Task: Your task is to copy each line of the material that holds the word "Given".

Available data:
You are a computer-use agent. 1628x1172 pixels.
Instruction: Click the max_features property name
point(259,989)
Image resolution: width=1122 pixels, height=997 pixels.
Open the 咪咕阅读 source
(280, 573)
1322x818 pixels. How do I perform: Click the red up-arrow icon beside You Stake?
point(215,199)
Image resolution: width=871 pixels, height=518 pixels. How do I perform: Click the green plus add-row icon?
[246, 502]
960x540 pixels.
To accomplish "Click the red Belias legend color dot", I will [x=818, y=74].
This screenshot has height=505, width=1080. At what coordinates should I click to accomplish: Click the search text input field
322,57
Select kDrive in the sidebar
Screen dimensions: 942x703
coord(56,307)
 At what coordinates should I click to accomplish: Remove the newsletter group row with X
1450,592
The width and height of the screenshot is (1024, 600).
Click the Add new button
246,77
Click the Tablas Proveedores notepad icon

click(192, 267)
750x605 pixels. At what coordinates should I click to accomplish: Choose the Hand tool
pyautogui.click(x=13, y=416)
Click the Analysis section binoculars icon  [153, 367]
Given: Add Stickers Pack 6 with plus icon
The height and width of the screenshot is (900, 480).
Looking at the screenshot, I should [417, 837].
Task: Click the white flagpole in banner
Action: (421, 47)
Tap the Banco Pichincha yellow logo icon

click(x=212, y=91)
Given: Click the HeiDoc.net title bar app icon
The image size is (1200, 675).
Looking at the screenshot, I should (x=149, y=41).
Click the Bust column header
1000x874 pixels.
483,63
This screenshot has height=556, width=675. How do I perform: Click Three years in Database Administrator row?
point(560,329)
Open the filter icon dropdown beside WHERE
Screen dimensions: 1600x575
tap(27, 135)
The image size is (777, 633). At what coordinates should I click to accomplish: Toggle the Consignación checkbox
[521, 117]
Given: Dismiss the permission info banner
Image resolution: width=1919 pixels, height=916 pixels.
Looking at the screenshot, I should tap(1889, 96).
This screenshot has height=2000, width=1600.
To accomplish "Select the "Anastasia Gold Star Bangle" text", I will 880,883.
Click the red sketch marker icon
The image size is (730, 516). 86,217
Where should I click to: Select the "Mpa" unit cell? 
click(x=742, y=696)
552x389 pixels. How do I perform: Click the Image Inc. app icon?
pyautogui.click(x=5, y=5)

Task response:
Given: Add Stickers Pack 6 with plus icon
Given: Click the HeiDoc.net title bar app icon
Given: Dismiss the permission info banner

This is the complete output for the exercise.